Marché central : Une flambée des prix marque le début du Ramadan (Vidéo)

07-05-2019

GnetNews a choisi de se rendre, au deuxième jour du mois de ramadan, au marché central, le plus grand de Tunis, très apprécié par les consommateurs pour le vaste choix qu’il propose, et pour des prix, connus pour être plus ou moins chers, par rapport à d’autres points de vente.

La baisse de l’inflation qui s’est située à la fin du mois d’avril à 6.9 % ne se répercute pas visiblement sur les étiquettes, qui poursuivent leur valse en ce début du mois du jeûne, face à des consommateurs, tiraillés entre satisfaire leurs envies, voir leurs besoins élémentaires, et les contraintes de leur budget.

Il est dix heures en ce mardi ensoleillé, l’affluence des consommateurs était faible, d’aucuns étaient en train de déambuler entre les étalages pour scruter les prix, quelque peu réticents à commencer leurs emplettes, face à des tarifs rédhibitoires.
Les marchands sont partagés, entre ceux qui les considèrent comme étant raisonnables, et d’autres qui estiment qu’ils sont bien élevés, notamment pendant la première semaine, car la demande est à son apogée.

« A partir de la deuxième quinzaine, et au fur et à mesure de l’approche de l’aïd, les prix vont baisser, car les gens seront moins focalisés sur la nourriture, pour s’occuper des achats de l’Aïd », révèle l’un des vendeurs.

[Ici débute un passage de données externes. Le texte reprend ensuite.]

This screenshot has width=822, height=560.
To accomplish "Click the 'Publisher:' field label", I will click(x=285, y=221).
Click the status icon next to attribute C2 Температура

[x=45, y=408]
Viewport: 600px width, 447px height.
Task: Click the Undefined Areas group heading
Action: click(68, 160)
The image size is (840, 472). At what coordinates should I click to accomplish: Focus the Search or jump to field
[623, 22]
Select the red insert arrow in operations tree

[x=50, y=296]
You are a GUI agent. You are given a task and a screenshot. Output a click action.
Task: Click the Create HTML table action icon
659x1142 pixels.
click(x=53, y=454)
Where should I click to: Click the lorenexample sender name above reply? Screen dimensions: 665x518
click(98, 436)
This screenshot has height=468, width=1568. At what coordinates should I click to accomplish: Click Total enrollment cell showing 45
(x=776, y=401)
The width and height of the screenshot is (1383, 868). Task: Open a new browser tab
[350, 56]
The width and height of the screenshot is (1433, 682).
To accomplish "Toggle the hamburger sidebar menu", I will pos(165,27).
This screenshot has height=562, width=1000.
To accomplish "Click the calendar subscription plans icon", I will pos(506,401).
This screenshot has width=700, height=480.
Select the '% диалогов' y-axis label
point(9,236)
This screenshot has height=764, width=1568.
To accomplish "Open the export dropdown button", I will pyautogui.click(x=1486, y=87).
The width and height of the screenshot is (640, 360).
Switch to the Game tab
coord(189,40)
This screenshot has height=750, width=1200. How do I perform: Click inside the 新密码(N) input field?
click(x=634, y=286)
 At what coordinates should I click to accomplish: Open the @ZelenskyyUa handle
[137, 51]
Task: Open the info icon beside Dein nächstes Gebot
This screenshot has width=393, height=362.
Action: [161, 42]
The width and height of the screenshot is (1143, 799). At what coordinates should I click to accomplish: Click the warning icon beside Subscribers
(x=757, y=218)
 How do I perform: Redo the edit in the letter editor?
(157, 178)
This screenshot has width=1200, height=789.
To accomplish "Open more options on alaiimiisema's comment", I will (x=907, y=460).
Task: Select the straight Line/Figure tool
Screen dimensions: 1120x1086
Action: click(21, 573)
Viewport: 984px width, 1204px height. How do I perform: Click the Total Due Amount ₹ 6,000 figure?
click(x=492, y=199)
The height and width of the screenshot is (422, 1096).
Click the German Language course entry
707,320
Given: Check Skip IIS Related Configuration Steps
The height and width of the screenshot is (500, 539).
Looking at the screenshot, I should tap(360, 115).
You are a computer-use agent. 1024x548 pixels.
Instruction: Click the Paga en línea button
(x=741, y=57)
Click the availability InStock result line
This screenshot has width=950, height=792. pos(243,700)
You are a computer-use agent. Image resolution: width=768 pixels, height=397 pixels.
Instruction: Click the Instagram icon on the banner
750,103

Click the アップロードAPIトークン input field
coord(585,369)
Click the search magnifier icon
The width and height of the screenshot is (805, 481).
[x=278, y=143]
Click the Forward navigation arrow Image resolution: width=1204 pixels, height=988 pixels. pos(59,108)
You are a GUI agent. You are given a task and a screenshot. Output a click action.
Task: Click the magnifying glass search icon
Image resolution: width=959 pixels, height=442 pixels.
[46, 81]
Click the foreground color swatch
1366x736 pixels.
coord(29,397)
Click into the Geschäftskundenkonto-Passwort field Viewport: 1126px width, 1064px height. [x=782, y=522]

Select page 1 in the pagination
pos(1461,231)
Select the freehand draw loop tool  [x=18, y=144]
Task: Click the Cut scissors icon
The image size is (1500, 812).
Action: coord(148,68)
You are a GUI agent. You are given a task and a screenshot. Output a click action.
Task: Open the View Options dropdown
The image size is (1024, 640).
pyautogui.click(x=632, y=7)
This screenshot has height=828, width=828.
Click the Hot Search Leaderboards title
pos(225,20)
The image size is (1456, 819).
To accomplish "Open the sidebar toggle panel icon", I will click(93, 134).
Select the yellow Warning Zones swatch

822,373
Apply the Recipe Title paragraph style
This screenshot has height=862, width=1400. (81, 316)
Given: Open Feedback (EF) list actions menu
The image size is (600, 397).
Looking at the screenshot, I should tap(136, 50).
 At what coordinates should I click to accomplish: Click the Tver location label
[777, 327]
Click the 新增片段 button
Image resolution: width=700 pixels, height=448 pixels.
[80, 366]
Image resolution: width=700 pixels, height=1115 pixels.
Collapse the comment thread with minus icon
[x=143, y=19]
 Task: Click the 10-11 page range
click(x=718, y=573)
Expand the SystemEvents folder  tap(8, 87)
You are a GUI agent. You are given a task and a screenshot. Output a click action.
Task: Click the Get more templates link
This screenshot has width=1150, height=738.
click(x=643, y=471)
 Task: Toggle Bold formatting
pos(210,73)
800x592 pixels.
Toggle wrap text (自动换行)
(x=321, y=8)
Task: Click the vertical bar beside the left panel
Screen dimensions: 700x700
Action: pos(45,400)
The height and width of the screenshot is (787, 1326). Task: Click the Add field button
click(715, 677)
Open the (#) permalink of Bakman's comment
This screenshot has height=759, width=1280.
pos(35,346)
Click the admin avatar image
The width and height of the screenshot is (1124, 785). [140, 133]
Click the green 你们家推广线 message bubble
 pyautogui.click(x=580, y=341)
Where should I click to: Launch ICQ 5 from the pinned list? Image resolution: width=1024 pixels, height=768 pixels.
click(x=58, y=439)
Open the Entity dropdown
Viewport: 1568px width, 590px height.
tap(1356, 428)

« Le manque de produits, joue également un rôle important, car il est lié au commerce parallèle et informel, à l’origine des hausses. Il s’en ajoute les conditions météorologiques instables, qui perturbent la disponibilité de tous les produits maritimes, et agricoles. »

Certains consommateurs considèrent que le poisson et les légumes sont devenus des « produits de luxe », voire inaccessibles à cause de leurs prix exorbitants. A 50 dinars, on ne peut pratiquement rien acheter, rouspète un consommateur. Un autre abonde dans le même sens, et interpelle les pouvoirs publics, dont les promesses lui semblent être un vain mot.

Le kilogramme de dorade (Ouarka) est à 18dt.800, l’espadon (Sfen) est à 23dt600, le loup (Karouss) à 14dt800, et le prix de la chevrette a atteint les 42 dinars.

Par ailleurs, quelques poissons ont gardé des prix abordables, comme le rouget de roche, à 13dt.850, le petit rouget à 10dt 800 le kilo, et les sardines qui sont à 6 dinars le kilo…

Actuellement, les tomates se vendent à un prix qui varie entre 2dt500 et 3dinars, le poivron vert est à 3 dinars, et l’oignon à 1dt560. Le prix du concombre s’élève à 3 dinars aussi. Le prix de la laitue varie entre 800 millimes et 1dt200, les pommes de terre sont à 1dt400, les courgettes sont à 1dt380, les aubergines à 1dt800, et l’épinard est à 2dt550.

Actuellement, les indices des prix à la consommation familiale, ont montré une baisse légère de 6.9% au mois d’avril 2019. Malgré cela, le consommateur tunisien reste contraint de serrer son budget, surtout avec l’approche de l’Aïd et la fin du mois de mai.